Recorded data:
___
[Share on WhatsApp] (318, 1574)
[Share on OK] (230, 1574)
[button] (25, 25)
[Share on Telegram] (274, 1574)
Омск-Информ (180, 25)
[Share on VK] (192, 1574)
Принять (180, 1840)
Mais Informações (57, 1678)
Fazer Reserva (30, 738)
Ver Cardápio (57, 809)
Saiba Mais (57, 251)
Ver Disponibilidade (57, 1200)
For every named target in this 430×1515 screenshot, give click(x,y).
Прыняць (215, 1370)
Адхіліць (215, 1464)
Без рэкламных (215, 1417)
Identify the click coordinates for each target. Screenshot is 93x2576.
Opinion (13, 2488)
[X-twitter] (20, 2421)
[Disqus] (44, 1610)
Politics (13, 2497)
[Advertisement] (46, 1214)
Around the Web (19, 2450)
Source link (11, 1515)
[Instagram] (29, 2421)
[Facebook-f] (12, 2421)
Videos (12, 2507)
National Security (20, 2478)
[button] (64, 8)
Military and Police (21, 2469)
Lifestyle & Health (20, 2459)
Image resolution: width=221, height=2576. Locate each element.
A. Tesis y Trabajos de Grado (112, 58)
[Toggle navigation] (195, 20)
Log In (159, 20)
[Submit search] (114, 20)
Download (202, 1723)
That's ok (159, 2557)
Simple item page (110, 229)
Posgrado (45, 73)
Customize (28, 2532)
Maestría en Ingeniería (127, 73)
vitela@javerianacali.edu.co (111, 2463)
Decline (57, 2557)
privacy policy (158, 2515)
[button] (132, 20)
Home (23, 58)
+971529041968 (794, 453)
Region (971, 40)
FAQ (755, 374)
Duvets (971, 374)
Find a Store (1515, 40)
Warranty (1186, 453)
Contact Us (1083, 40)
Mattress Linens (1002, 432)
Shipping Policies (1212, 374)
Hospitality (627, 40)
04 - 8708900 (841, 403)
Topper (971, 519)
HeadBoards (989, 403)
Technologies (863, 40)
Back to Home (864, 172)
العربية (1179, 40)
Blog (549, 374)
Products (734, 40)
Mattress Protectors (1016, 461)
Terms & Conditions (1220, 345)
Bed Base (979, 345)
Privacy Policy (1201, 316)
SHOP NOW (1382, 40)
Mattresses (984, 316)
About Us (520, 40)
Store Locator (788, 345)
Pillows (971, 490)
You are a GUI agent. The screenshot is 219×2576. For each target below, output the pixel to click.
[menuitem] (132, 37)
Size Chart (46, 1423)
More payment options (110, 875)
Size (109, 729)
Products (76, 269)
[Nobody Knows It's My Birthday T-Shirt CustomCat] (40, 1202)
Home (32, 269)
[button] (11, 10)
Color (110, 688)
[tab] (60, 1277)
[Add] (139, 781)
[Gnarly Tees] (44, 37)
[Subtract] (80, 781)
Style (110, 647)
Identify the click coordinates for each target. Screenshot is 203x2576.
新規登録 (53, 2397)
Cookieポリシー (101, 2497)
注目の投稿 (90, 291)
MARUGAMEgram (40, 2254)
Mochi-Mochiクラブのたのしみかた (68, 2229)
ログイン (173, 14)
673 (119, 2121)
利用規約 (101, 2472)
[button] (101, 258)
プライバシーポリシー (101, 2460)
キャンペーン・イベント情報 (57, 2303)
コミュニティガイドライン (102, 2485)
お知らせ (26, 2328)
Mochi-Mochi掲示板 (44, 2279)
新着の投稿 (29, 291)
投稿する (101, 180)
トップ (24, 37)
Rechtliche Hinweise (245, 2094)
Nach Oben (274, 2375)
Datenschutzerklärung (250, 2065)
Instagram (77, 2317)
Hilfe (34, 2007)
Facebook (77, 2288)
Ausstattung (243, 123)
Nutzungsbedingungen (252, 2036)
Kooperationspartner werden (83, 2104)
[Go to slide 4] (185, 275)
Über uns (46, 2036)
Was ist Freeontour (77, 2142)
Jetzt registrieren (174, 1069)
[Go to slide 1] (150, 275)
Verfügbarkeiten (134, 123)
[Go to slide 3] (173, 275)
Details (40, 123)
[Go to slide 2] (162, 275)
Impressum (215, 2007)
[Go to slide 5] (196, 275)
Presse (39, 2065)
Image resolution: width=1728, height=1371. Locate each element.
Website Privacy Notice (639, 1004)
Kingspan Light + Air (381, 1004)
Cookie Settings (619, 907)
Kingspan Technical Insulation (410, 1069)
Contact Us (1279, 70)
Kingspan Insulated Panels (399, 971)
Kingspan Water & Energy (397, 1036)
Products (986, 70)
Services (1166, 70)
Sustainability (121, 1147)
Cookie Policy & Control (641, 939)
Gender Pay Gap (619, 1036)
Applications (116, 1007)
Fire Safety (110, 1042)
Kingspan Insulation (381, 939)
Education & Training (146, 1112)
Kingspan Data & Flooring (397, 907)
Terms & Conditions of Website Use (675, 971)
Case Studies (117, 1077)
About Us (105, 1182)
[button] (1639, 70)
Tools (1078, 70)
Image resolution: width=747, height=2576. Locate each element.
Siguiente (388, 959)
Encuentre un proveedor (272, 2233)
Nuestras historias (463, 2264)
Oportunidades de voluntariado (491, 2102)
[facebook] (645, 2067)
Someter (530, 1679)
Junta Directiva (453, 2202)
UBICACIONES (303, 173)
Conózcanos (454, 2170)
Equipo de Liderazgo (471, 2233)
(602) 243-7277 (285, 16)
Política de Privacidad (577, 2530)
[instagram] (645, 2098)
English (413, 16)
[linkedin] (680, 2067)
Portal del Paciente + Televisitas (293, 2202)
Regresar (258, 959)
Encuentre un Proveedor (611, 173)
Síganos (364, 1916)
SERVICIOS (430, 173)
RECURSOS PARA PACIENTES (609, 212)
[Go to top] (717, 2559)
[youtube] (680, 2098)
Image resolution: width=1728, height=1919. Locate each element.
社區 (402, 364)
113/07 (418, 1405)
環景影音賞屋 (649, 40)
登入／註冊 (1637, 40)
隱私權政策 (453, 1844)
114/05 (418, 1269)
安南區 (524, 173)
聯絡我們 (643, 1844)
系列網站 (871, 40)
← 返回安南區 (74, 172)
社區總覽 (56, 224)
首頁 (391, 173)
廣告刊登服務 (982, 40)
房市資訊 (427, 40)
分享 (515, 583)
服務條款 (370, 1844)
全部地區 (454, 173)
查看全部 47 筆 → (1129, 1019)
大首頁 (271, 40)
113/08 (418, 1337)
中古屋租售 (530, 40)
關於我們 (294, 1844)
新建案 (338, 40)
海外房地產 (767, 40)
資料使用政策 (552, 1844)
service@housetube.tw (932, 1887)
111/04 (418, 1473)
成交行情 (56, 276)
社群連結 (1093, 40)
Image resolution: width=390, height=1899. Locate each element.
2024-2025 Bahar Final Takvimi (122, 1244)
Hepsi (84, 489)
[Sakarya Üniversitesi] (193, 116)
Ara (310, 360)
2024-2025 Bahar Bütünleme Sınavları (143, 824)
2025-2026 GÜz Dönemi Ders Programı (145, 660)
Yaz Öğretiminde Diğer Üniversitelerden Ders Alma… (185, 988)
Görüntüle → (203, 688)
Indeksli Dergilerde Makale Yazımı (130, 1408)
___
Assigned task: Starting with the line above that holds "Nutzungsbedingungen (252, 2036)" and stopping with the line that holds "service@housetube.tw (932, 1887)", reproduce each line exactly, omitting all other lines.

Solution to the exercise:
Nutzungsbedingungen (252, 2036)
Kooperationspartner werden (83, 2104)
[Go to slide 4] (185, 275)
Über uns (46, 2036)
Was ist Freeontour (77, 2142)
Jetzt registrieren (174, 1069)
[Go to slide 1] (150, 275)
Verfügbarkeiten (134, 123)
[Go to slide 3] (173, 275)
Details (40, 123)
[Go to slide 2] (162, 275)
Impressum (215, 2007)
[Go to slide 5] (196, 275)
Presse (39, 2065)
Image resolution: width=1728, height=1371. Locate each element.
Website Privacy Notice (639, 1004)
Kingspan Light + Air (381, 1004)
Cookie Settings (619, 907)
Kingspan Technical Insulation (410, 1069)
Contact Us (1279, 70)
Kingspan Insulated Panels (399, 971)
Kingspan Water & Energy (397, 1036)
Products (986, 70)
Services (1166, 70)
Sustainability (121, 1147)
Cookie Policy & Control (641, 939)
Gender Pay Gap (619, 1036)
Applications (116, 1007)
Fire Safety (110, 1042)
Kingspan Insulation (381, 939)
Education & Training (146, 1112)
Kingspan Data & Flooring (397, 907)
Terms & Conditions of Website Use (675, 971)
Case Studies (117, 1077)
About Us (105, 1182)
[button] (1639, 70)
Tools (1078, 70)
Image resolution: width=747, height=2576. Locate each element.
Siguiente (388, 959)
Encuentre un proveedor (272, 2233)
Nuestras historias (463, 2264)
Oportunidades de voluntariado (491, 2102)
[facebook] (645, 2067)
Someter (530, 1679)
Junta Directiva (453, 2202)
UBICACIONES (303, 173)
Conózcanos (454, 2170)
Equipo de Liderazgo (471, 2233)
(602) 243-7277 (285, 16)
Política de Privacidad (577, 2530)
[instagram] (645, 2098)
English (413, 16)
[linkedin] (680, 2067)
Portal del Paciente + Televisitas (293, 2202)
Regresar (258, 959)
Encuentre un Proveedor (611, 173)
Síganos (364, 1916)
SERVICIOS (430, 173)
RECURSOS PARA PACIENTES (609, 212)
[Go to top] (717, 2559)
[youtube] (680, 2098)
Image resolution: width=1728, height=1919. Locate each element.
社區 (402, 364)
113/07 (418, 1405)
環景影音賞屋 (649, 40)
登入／註冊 (1637, 40)
隱私權政策 (453, 1844)
114/05 (418, 1269)
安南區 (524, 173)
聯絡我們 (643, 1844)
系列網站 (871, 40)
← 返回安南區 (74, 172)
社區總覽 (56, 224)
首頁 (391, 173)
廣告刊登服務 (982, 40)
房市資訊 (427, 40)
分享 (515, 583)
服務條款 (370, 1844)
全部地區 (454, 173)
查看全部 47 筆 → (1129, 1019)
大首頁 (271, 40)
113/08 (418, 1337)
中古屋租售 (530, 40)
關於我們 (294, 1844)
新建案 (338, 40)
海外房地產 (767, 40)
資料使用政策 (552, 1844)
service@housetube.tw (932, 1887)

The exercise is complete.